- **Task description**: Without the pictures, copy all the entries below exactly.

----------

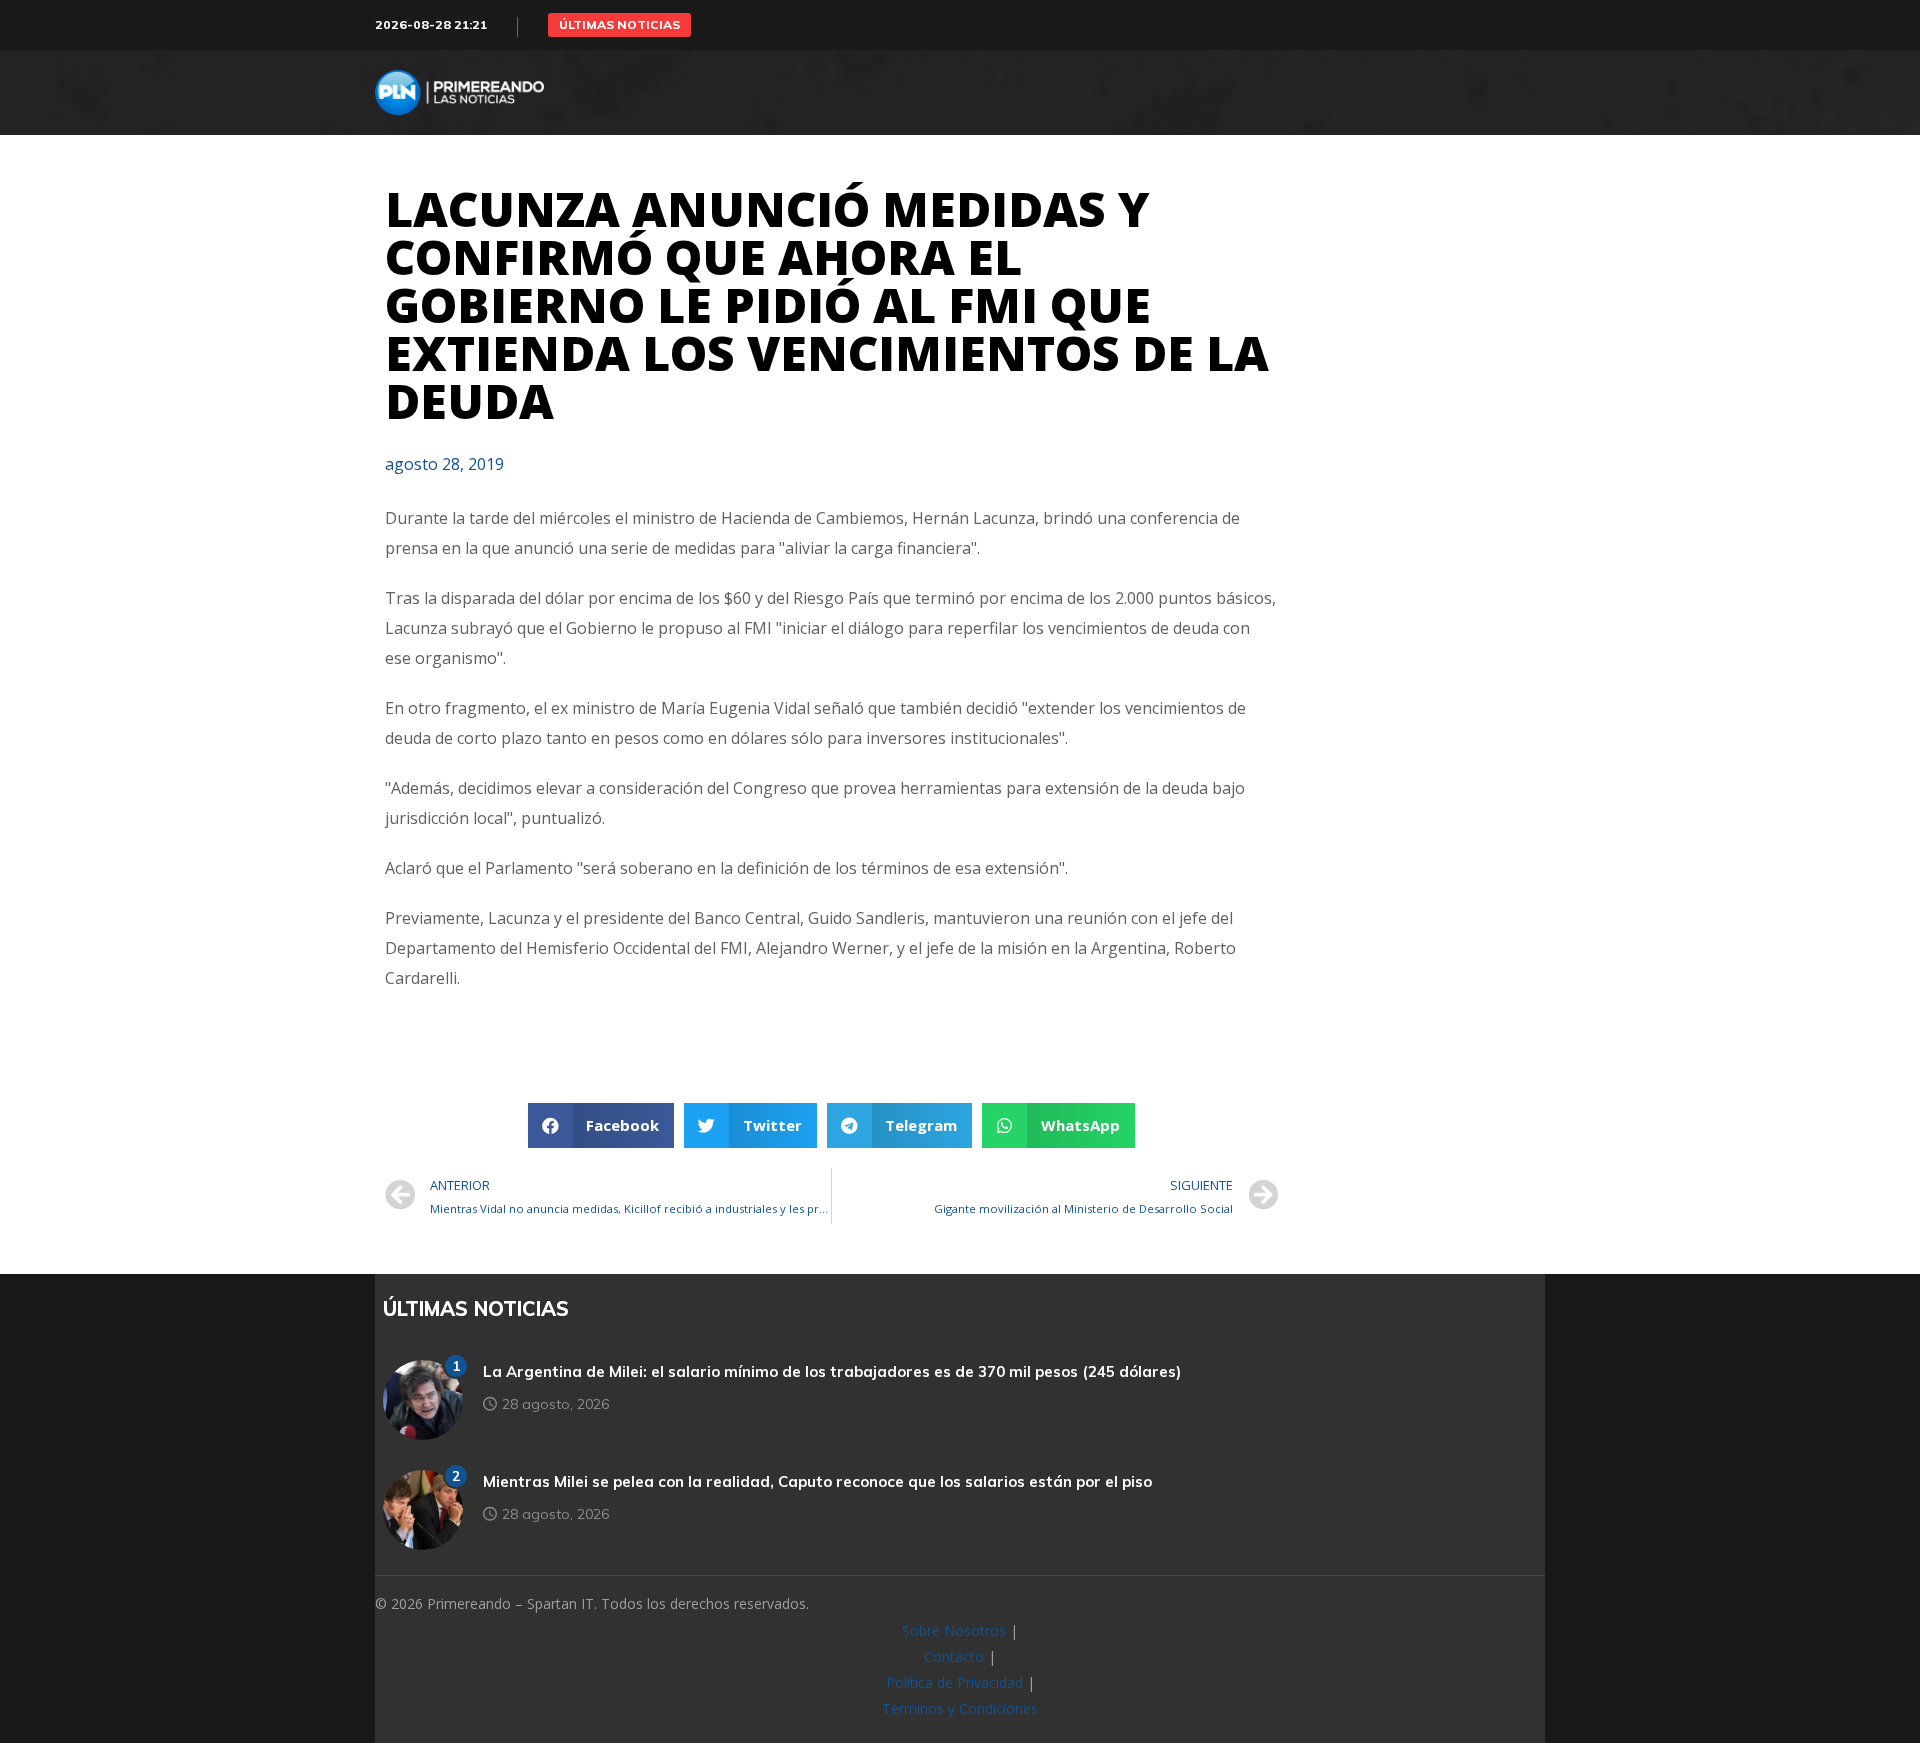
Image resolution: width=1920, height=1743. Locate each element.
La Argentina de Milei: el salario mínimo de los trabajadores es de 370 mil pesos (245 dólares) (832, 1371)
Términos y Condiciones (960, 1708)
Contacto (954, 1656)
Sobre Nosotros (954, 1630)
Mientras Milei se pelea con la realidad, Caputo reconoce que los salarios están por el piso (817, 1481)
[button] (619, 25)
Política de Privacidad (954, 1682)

----------

- **Response to the exercise**:
Image resolution: width=1920, height=1743. Locate each element.
La Argentina de Milei: el salario mínimo de los trabajadores es de 370 mil pesos (245 dólares) (832, 1371)
Términos y Condiciones (960, 1708)
Contacto (954, 1656)
Sobre Nosotros (954, 1630)
Mientras Milei se pelea con la realidad, Caputo reconoce que los salarios están por el piso (817, 1481)
[button] (619, 25)
Política de Privacidad (954, 1682)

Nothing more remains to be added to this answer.